CD-ROMs, and Intranets:

    Same information, same look-and-feel, different media

Ian Witten, Sally Jo Cunningham, Bill Rogers, Rodger McNab,Stefan Boddie
Department of Computer Science
University of Waikato
Hamilton, New Zealand

    Abstract: The Greenstone system from the New Zealand Digital Library provides a
new way of making collections of information available in the same form over
the World-Wide Web, on CD-ROM, or on local Intranets. Exactly the same
information is available in each case, and exactly the same interface is used to access it.
The New Zealand Digital Library is accessible over the Web and offers a wide variety
of information collections. Sub-collections can be written to a CD-ROM, which can be
used on a standalone PC by a single user. A local Web browser suffices to access the
information on the disk just as though the PC were connected to the Internet.
Simultaneously, if there is a network connection, the same disk acts as a network server
to make exactly the same information available to others who need only use their
standard Internet browser software. This technology has great appeal for many users,
particularly those in developing nations where non-local Internet access can be
precarious or prohibitively expensive.

1. Introduction

The emerging digital library movement is a child of the Internet and the World-Wide
Web. Spurred on by visions of an "information superhighway," current digital library
projects invariably concentrate on providing access to document collections over the
Internet, where documents, users, and catalog may all be distributed widely. Often the
search interface is WWW-based, in contrast to the telnet or phone-in access required by
library OPACS and earlier commercial "online" bibliographic databases such as Dialog.
Web-based digital libraries have significant advantages over their online predecessors.
Users need not obtain and install search software on their own sites. In many areas
Internet access incurs minimal charges, or at any rate is significantly cheaper than a
direct telephone connection with the retrieval system. Finally, Web browsers provide a
simple, standard means of access to a variety of digital library systems.
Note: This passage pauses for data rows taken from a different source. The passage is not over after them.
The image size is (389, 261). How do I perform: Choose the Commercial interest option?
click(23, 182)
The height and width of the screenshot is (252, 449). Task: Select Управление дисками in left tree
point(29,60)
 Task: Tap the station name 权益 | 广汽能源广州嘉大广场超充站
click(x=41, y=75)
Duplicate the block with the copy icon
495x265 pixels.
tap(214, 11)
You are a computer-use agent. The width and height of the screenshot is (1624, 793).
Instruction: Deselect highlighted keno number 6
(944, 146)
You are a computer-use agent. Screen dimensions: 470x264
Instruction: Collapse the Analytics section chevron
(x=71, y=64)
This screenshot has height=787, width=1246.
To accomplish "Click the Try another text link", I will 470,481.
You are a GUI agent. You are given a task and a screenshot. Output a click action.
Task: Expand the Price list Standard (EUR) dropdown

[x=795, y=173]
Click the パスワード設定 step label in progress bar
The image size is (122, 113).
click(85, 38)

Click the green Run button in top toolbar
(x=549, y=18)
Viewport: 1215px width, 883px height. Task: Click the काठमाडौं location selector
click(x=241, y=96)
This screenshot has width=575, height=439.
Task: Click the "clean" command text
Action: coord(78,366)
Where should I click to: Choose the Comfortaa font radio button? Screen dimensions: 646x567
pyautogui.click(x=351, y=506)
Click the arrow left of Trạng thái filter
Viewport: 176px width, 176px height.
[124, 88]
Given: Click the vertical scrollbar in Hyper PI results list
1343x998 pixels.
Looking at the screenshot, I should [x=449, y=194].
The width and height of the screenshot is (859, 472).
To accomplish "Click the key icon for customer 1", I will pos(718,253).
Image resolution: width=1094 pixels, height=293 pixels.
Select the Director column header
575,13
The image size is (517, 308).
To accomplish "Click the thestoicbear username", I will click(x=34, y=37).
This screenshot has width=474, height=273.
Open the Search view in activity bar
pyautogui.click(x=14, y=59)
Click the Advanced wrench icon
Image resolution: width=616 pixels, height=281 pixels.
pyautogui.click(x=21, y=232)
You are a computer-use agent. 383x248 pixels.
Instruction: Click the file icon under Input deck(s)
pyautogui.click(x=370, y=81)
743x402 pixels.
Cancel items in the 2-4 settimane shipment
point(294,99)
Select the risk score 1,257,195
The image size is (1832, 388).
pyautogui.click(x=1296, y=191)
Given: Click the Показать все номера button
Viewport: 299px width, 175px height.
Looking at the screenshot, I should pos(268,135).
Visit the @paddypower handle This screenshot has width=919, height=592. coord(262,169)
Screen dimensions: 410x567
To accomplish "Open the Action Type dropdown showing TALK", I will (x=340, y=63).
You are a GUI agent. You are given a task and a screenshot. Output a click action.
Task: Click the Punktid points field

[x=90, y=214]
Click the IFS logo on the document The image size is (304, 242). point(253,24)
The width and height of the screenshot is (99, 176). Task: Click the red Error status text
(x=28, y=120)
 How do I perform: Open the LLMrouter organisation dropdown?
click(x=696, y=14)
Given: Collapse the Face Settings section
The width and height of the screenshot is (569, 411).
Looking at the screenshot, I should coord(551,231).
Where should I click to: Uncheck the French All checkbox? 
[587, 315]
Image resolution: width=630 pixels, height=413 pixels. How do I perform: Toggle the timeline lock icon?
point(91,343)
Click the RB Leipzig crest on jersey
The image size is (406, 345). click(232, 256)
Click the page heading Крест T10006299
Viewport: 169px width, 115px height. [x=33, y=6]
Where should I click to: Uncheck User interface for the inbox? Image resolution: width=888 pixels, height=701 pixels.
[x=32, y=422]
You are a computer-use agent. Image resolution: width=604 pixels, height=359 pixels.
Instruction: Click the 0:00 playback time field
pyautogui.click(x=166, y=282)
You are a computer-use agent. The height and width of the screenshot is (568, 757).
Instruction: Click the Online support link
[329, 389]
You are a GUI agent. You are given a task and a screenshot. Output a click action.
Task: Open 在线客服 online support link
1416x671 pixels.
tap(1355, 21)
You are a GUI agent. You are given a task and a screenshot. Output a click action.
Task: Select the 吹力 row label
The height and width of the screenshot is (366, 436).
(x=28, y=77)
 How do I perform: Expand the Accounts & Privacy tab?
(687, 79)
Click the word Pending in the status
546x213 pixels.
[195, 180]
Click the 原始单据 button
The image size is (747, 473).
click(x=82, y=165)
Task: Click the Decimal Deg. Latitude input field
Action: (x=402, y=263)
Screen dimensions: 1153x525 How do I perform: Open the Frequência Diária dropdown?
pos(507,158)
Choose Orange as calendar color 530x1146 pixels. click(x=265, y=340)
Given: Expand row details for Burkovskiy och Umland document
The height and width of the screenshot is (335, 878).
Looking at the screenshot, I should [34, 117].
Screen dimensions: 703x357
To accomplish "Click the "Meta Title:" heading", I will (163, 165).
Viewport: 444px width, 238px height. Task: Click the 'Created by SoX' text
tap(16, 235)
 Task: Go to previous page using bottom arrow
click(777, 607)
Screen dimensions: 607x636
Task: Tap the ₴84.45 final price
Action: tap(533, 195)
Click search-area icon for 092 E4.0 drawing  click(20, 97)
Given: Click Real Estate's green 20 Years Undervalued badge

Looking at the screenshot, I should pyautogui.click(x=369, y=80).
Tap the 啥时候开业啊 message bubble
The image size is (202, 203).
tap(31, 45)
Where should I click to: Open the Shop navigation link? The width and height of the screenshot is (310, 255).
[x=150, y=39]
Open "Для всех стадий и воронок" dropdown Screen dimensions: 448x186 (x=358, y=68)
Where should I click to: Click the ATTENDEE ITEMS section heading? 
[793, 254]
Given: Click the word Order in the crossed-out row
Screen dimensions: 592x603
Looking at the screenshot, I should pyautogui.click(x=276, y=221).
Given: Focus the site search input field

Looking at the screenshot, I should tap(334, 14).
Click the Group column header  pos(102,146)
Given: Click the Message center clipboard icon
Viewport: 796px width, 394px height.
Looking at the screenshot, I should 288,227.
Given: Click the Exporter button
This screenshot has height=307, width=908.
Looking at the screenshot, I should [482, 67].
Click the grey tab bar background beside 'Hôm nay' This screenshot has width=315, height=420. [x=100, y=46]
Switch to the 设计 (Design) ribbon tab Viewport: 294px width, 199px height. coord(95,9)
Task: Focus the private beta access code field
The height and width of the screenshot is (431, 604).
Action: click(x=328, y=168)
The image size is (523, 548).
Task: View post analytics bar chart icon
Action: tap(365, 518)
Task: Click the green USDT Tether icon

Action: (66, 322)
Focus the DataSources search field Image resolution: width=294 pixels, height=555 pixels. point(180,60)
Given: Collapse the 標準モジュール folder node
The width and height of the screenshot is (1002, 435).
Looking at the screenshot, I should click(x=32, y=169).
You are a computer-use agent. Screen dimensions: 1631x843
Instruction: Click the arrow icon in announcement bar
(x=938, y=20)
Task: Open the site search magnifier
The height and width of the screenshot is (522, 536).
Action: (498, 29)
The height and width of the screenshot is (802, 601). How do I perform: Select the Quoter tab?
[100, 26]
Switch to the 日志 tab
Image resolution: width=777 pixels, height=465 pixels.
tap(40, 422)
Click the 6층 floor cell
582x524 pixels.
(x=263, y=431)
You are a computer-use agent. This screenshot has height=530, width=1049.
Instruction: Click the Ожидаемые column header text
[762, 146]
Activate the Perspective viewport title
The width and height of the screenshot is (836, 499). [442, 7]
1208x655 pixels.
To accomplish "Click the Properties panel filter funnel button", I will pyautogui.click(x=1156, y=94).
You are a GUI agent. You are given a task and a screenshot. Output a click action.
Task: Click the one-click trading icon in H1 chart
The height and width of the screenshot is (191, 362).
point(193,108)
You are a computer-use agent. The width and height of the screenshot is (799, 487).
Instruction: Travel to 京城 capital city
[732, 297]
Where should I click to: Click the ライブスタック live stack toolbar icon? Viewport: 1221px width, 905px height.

However, practical experience in digital library development indicates that in many
situations, universal access via the Internet is neither possible nor desirable. A
business, for example, might desire a digital library to make its proprietary documents
available to its employees, but only if the company's security could be ensured by
restricting access with an intranet. CD-ROM has been identified as the implementation
platform of choice for collections targeted at large portions of the Third World; for
many developing countries, particularly in Sub-Saharan Africa, Internet connections are
still either non-existent, undependable, or prohibitively expensive to use. Despite its
lowly status, the CD-ROM has many advantages. Relatively durable in the face of harsh
environmental conditions, it incurs known, fixed costs for purchase and supporting
hardware (White, 1992). It makes information accessible on a tangible medium that is
under the user's control and is not subject to capricious decisions by others. A CD-
ROM based digital library carries the further advantage of providing full document
contents-a significant drawback to bibliographic systems being that their users in
developing countries could locate descriptions of relevant documents, but were then
often unable to obtain the documents themselves (El-Hadidy, 1994; Chowdhury,
1996). Finally, while a CD-ROM holds a reasonable amount of material in textual form,
digital videodisk technology is already available which can store 12 Gb on a single
disk-far larger than most extant textual digital libraries.

Page 2

    For this reason the Greenstone digital library software developed by the New Zealand
Digital Library project allows a collection developer to create a digital library that is
WWW-based, intranet-based, or available on a standalone or networked CD-ROM. All
platforms support exactly the same interface, and the same search and retrieval
methods. This standardization reduces the system learning curve for intranet or CD-
ROM users who have previous experience with WWW browsers, and conversely
allows those users currently without Internet access to more easily progress to Web
searching and browsing when it becomes available to them.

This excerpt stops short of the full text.